# New LS XJ2025H Tractor Owner



## Daniel Wyman (Dec 1, 2020)

I just bought a new LS XJ2025H Tractor with the Backhoe Attachment. my wife and I own a small 2 1/2 acre farm and we were looking to get a Kubota , but after some research I found an LS Dealer near home and decided to go check them out. So far I'm pleased with this tractor the backhoe was a bonus find.


----------



## Hoodoo Valley (Nov 14, 2006)

Welcome to the forum Daniel. Glad to have you! Nice score on the how. Lucky dawg!


----------



## Doug R (Aug 26, 2021)

Daniel Wyman said:


> I just bought a new LS XJ2025H Tractor with the Backhoe Attachment. my wife and I own a small 2 1/2 acre farm and we were looking to get a Kubota , but after some research I found an LS Dealer near home and decided to go check them out.
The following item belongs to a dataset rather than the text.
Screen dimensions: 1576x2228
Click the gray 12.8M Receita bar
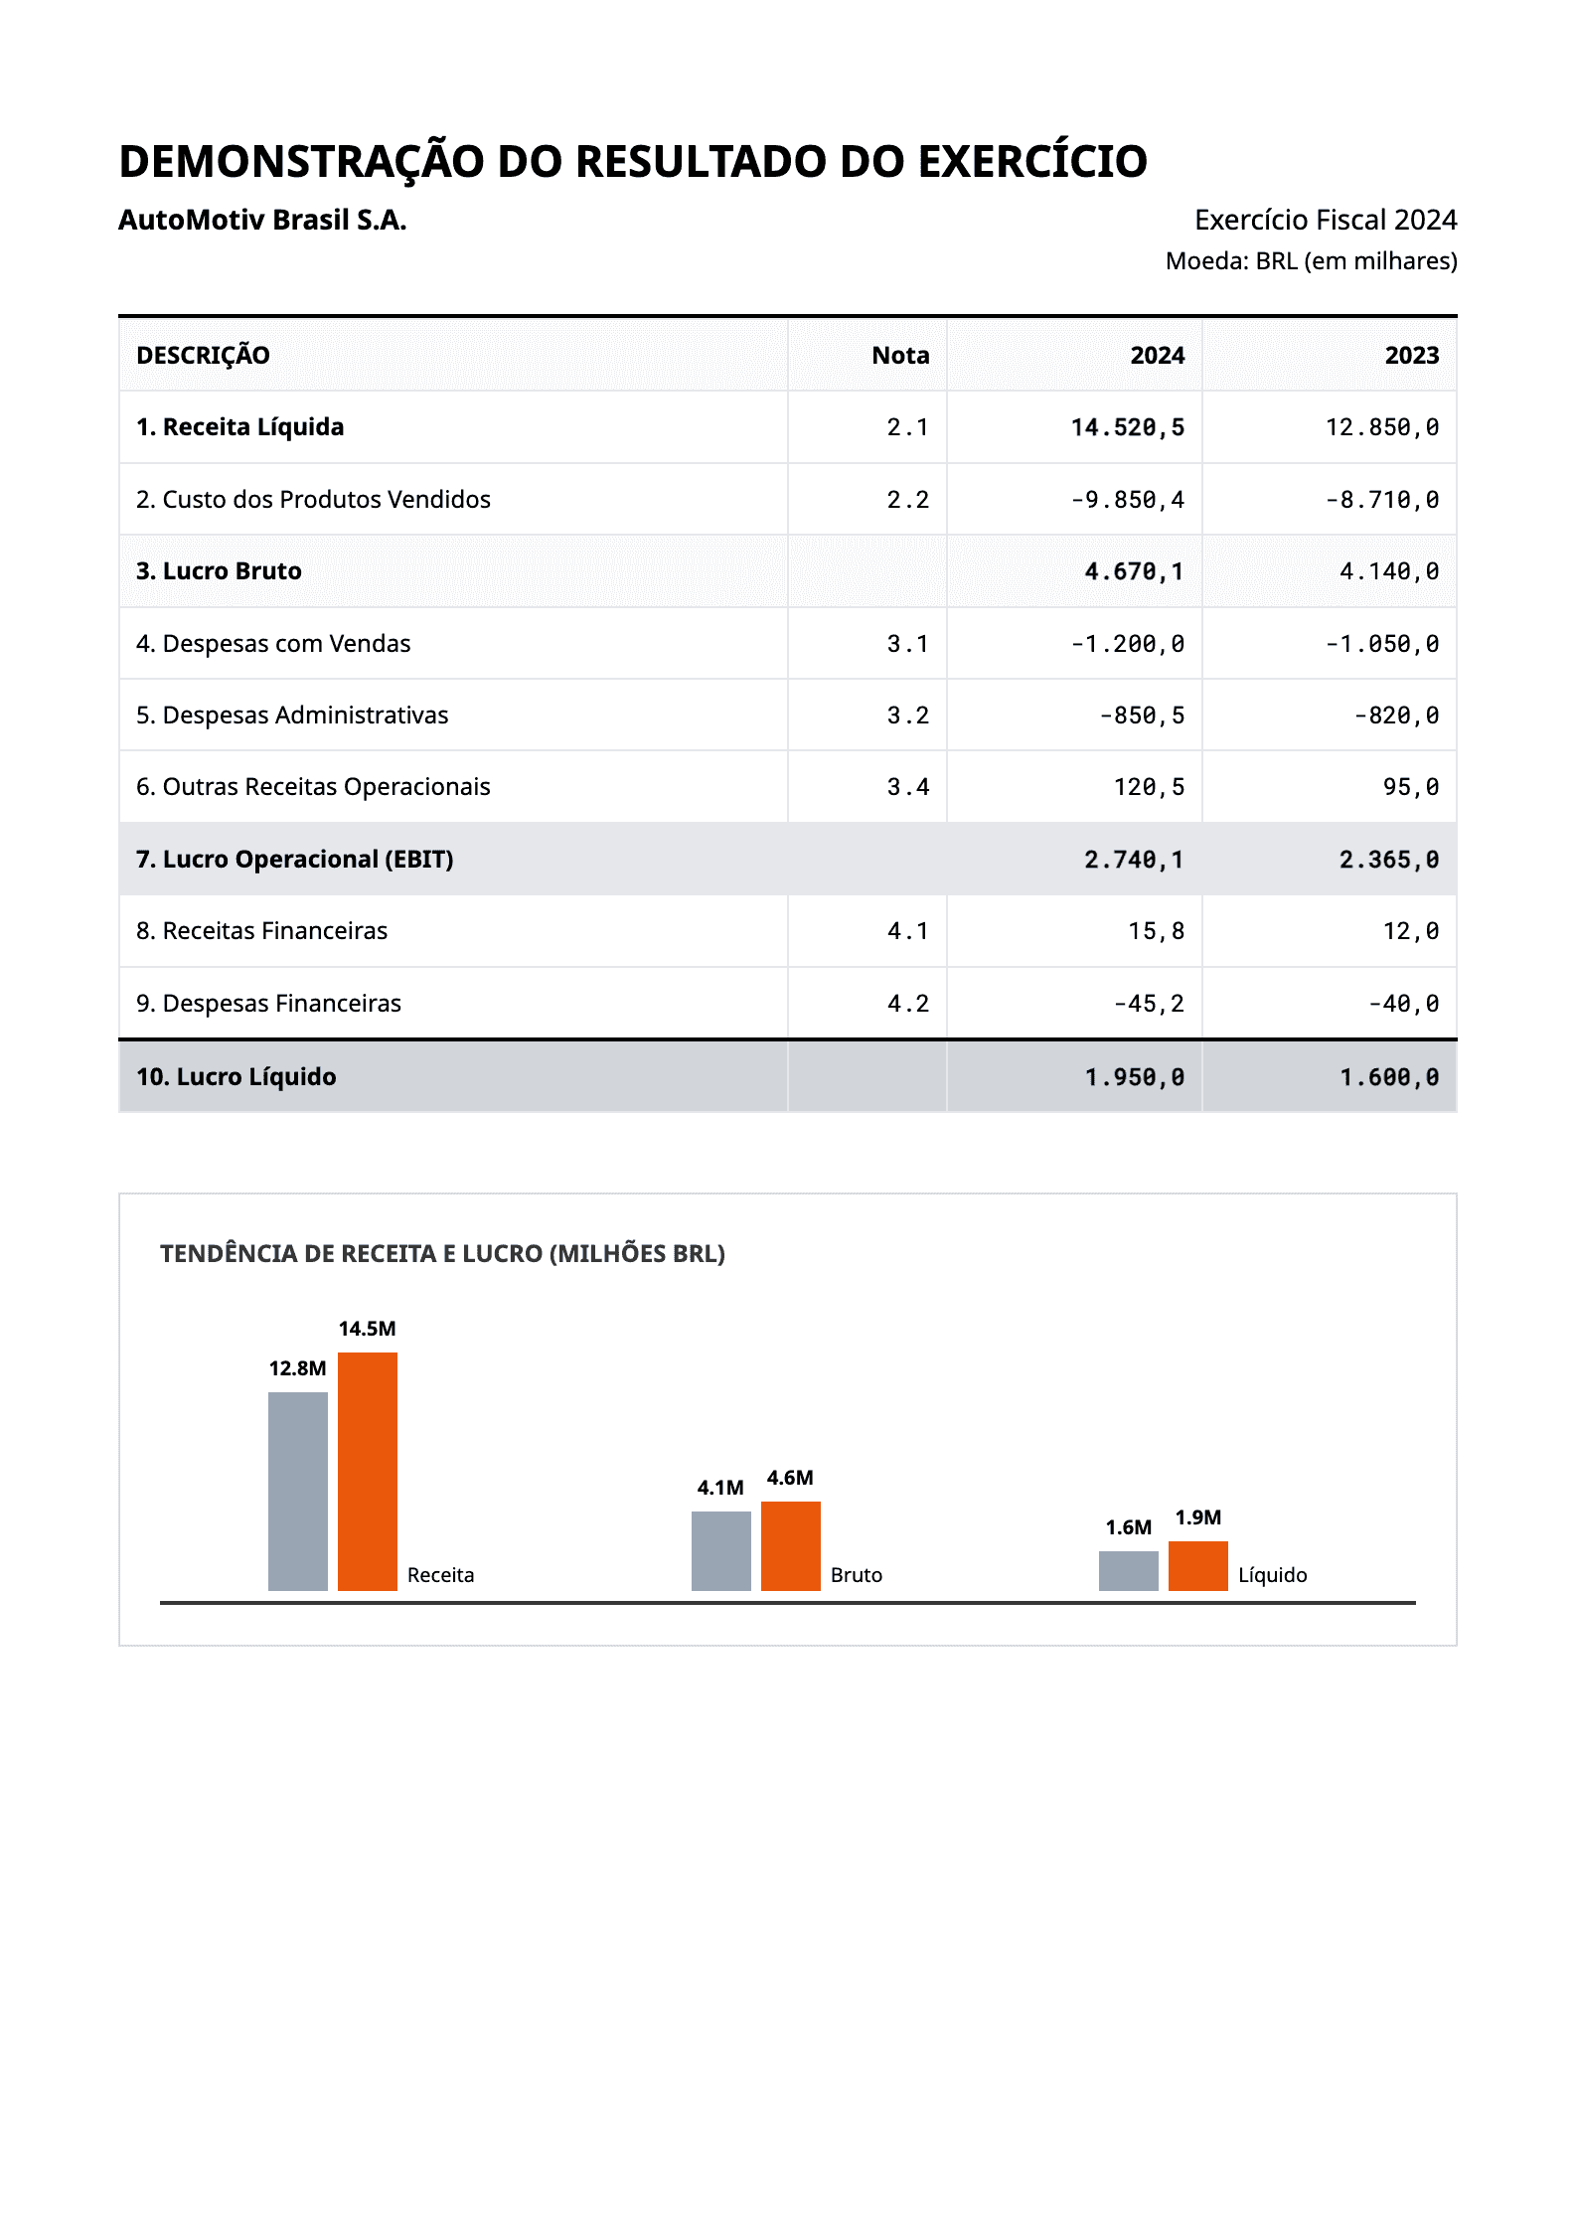[x=298, y=1492]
So far I'm pleased with this tractor the backhoe was a bonus find.


Just got one myself and love it, one small issue, lights arent working, keeps blowing the fuse so they aree gonna pick it up......the bckhoe works great


----------



## Mrsig (Jun 6, 2021)

and enjoy the forum! 

My LS has been great 109 hours in the short time I have had it with 0 problems.


----------